Microsoft's DNA Storage Research Just Hit A Huge Milestone
Microsoft has detailed a major breakthrough in its work on synthetic DNA storage, specifically on improving data throughput. The proof-of-concept is the subject of a new study from Microsoft Research and a team at the University of Washington's Molecular Information Systems Laboratory (MISL), paving the way for a future in which the world's data is stored on lab-made DNA, not tapes and hard drives.
Old tech still dominates
Microsoft has spent years working on synthetic DNA data storage, a promising technology that aims to address growing storage demands. The company paints an elaborate, if not mind-boggling, picture centered around present-day and future data needs — the huge quantity of information that already exists, the amount produced every day, and growth predictions over the next two years.
Assuming those predictions are accurate, there will be approximately 8.9 zettabytes of data in storage around the world by 2024, according to IDC. That works out to around 9 million petabytes of data, which is still more than the average person can visualize. Microsoft translates that figure into a more relatable context: a single zettabyte would be equivalent to installing Windows 11 on more than 15 billion computers.
Multiple types of data storage are commonly used, and though they seem positively archaic at this point, tape cartridges remain the most appealing commercial option due to their density (via IBM).
Magnetic tape has been around for several decades and offers some distinct benefits for companies that produce vast amounts of data: they help keep information secured away from hackers and can pack hundreds of terabytes of data in a small form factor. IBM says one tape cartridge utilizing its latest tech has a 580TB capacity, which would require more than three-quarters of a million CDs to store.
Using tape cartridges for data archival is a practice that will stick around for years, but there's strong demand for a modern alternative that offers even greater density while eliminating many of the old tech's problems. That, Microsoft says, is where synthetic DNA data storage comes in.
Why DNA?
Tape cartridges need to be rewritten every three or so decades at most, which is a short period of time when it comes to long-term data archiving. Synthetic DNA, on the other hand, is far more durable, Microsoft says, with the potential to preserve data for thousands of years. On top of that, synthetic DNA will likely drastically reduce the environmental impact of data centers, with Microsoft citing evidence that indicates lower water and energy use, as well as decreased greenhouse gas emissions.
Synthetic DNA data storage can only be a viable option if certain big hurdles are addressed, however.
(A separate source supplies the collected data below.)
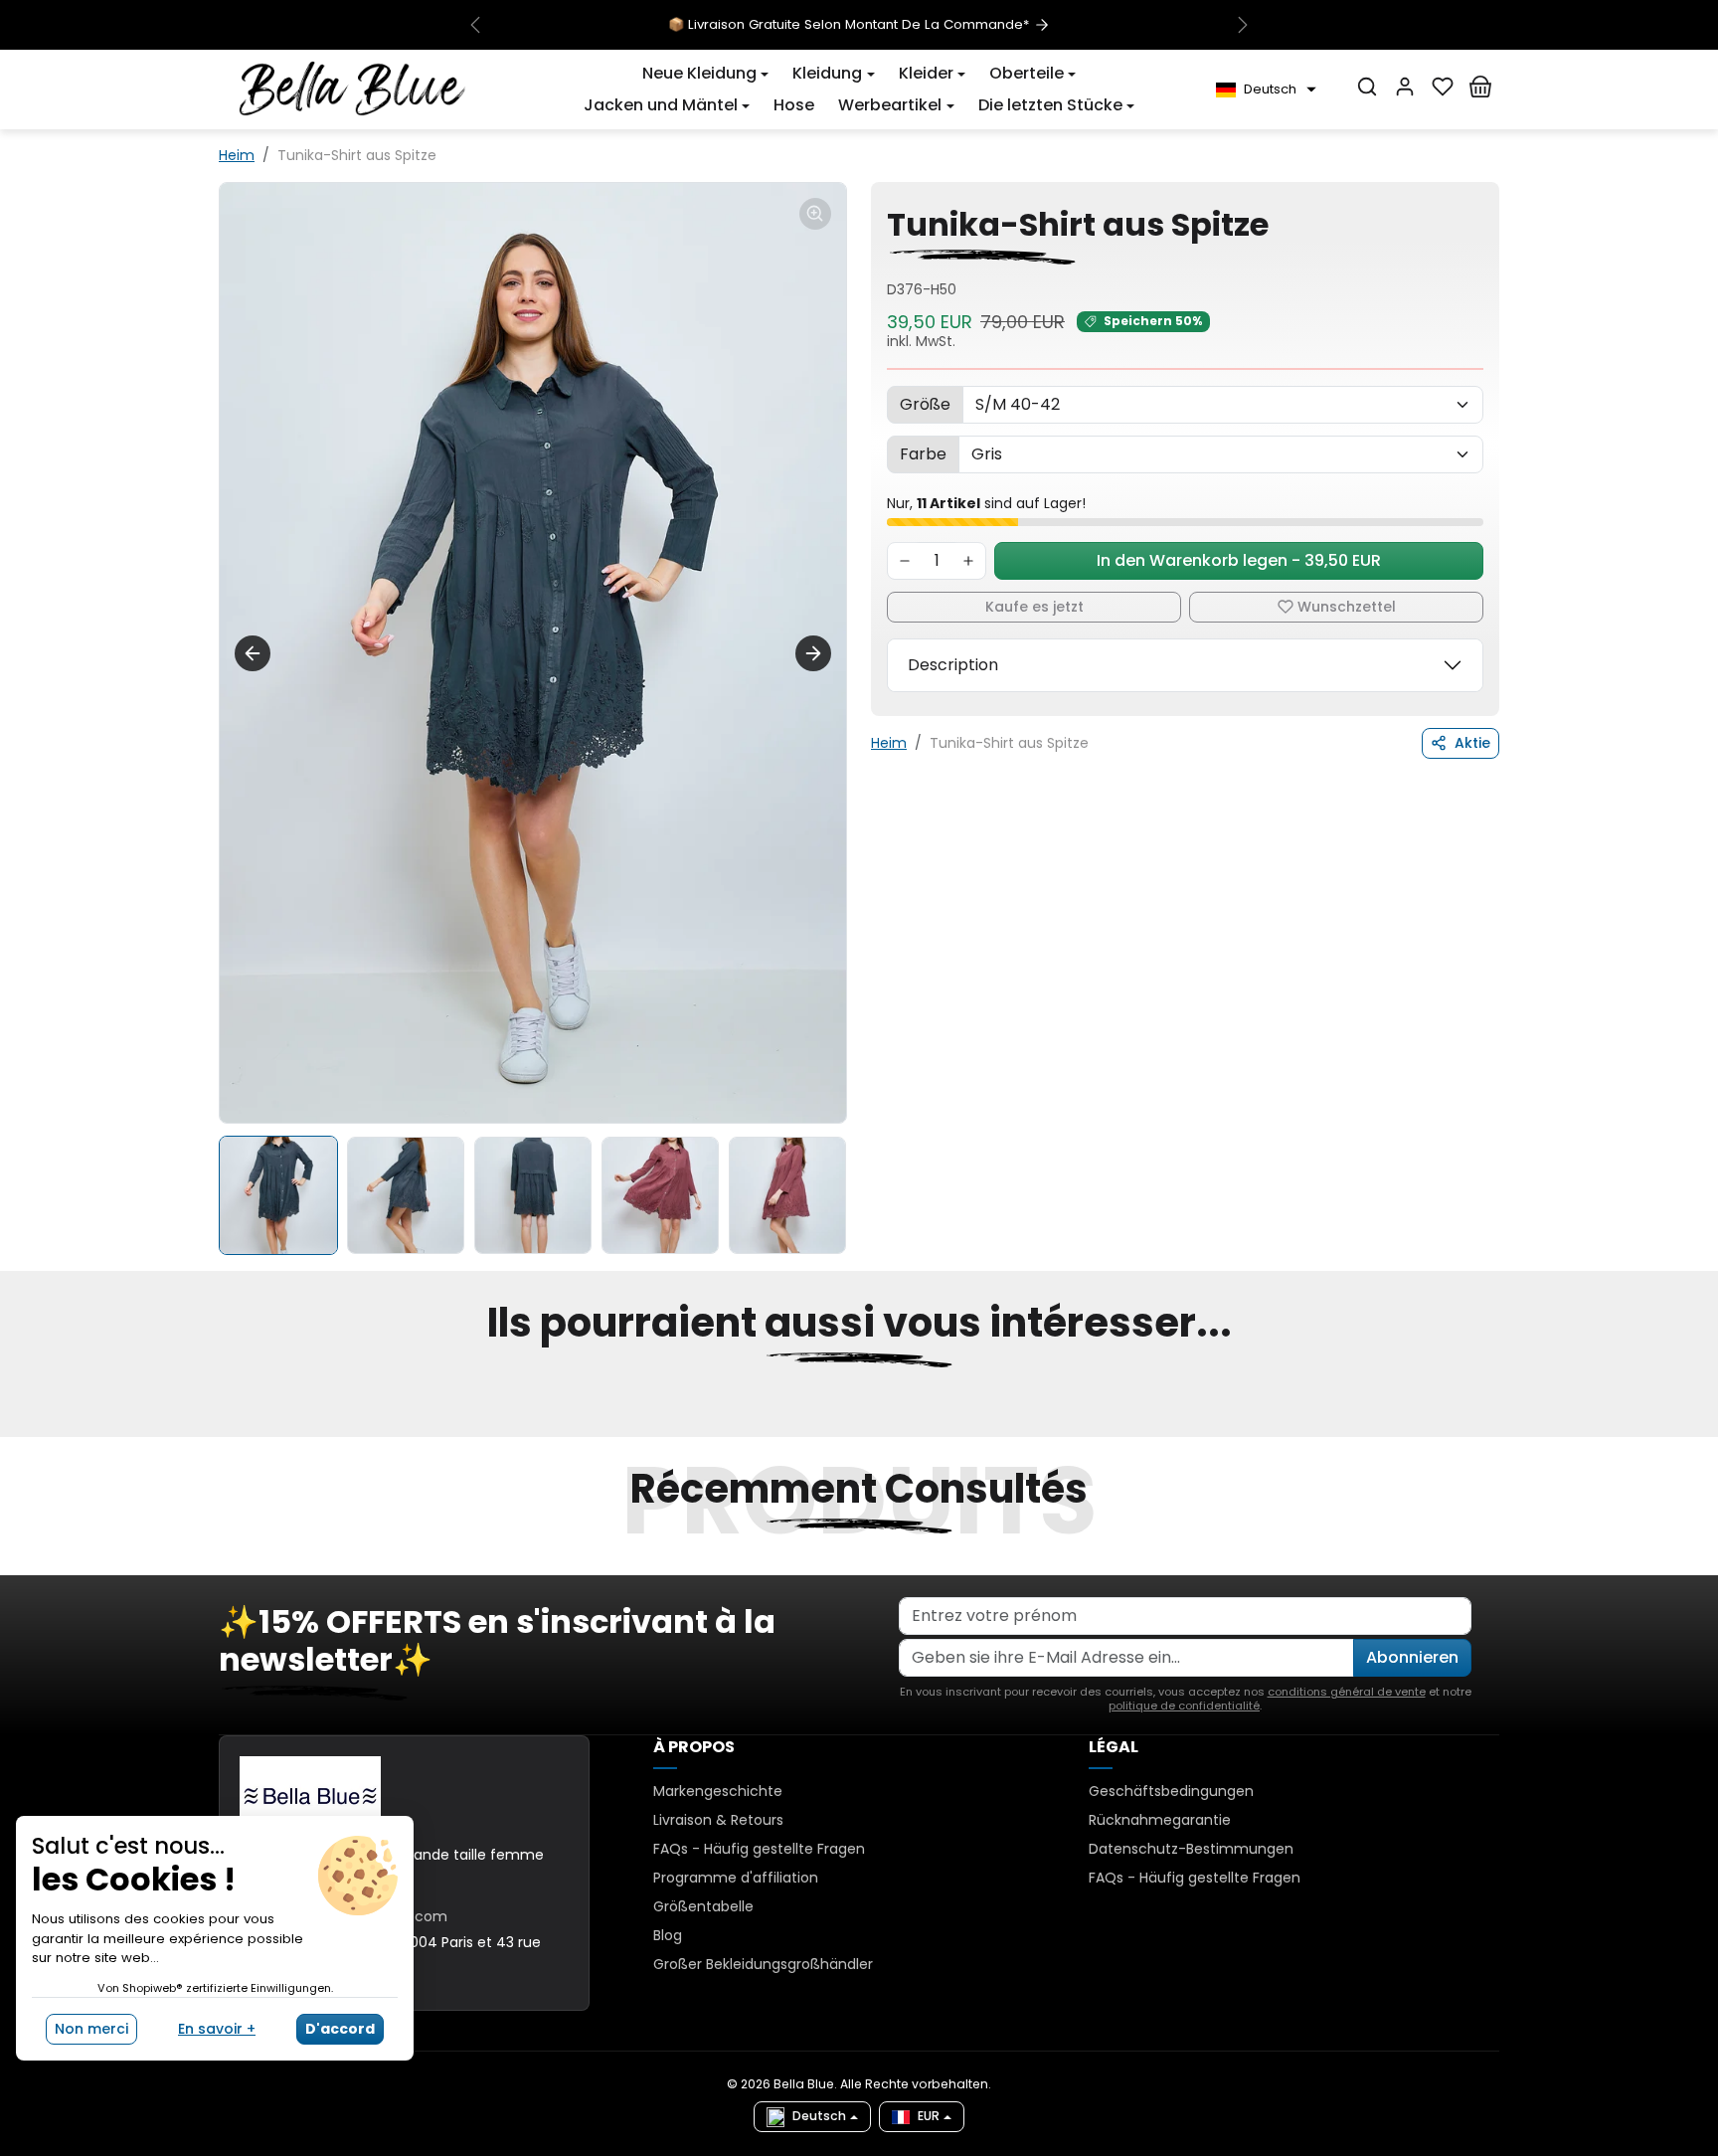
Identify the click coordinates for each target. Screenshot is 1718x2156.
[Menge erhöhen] (968, 561)
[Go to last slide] (252, 653)
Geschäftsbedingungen (1171, 1791)
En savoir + (217, 2029)
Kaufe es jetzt (1034, 607)
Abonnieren (1412, 1657)
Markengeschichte (717, 1791)
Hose (793, 104)
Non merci (91, 2029)
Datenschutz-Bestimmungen (1191, 1849)
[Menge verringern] (905, 561)
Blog (667, 1935)
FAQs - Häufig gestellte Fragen (759, 1849)
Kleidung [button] (827, 73)
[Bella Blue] (352, 88)
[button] (705, 74)
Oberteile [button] (1026, 73)
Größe (925, 404)
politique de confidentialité (1184, 1705)
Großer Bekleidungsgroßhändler (763, 1964)
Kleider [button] (926, 73)
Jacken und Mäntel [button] (661, 104)
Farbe (923, 454)
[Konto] (1405, 86)
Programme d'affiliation (735, 1877)
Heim (237, 155)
The technology is currently limited by low data throughput, specifically the rate at which data can be written. This, Microsoft notes, is a big stumbling block to large-scale synthetic DNA storage, not to mention the costs associated with the tech at this.
The newly announced breakthrough revolves around throughput, presenting a proof-of-concept molecular controller. The researchers describe this innovation as a "tiny DNA storage writing mechanism on a chip," which drastically improves how tightly DNA-synthesis spots are packed. The result is proof that higher levels of writing throughput are possible.
At its core, synthetic DNA storage involves moving data back and forth from molecules to bits. Microsoft explains that two things are critical for making DNA a viable commercial-scale storage option:
The first requires translating digital bits (ones and zeros) into strands of synthetic DNA representing these bits with encoding software and a DNA synthesizer. The second is to read and decode the information back into bits to recover that information into digital form again with a DNA sequencer and decoding software.
The company goes into extensive details about the new development and the wider processes involved in synthetic DNA storage in a new blog post. Storing data in DNA requires the information (in the form of digital bits) to be embedded in a DNA sequence's A/C/T/G bases. The DNA chain is then synthesized, which typically involves a photochemical process.
Microsoft goes on to explain that electrochemical DNA synthesis side-steps some of the limitations inherent to photochemistry; it involves an array, electrodes, and cathodes. The new work details a synthesis method that successfully increased the rate at which the data was written in synthetic DNA, therefore boosting the throughput and, by proxy, decreasing the costs associated with synthesizing the DNA.
Though synthetic DNA storage isn't yet ready to replace magnetic tape, Microsoft sees this latest development as a key step toward that reality. In its blog post detailing the study, Microsoft explained:
A natural next step is to embed digital logic in the chip to allow individual control of millions of electrode spots to write kilobytes per second of data in DNA. From there, we foresee the technology reaching arrays containing billions of electrodes capable of storing megabytes per second of data in DNA. This will bring DNA data storage performance and cost significantly closer to tape.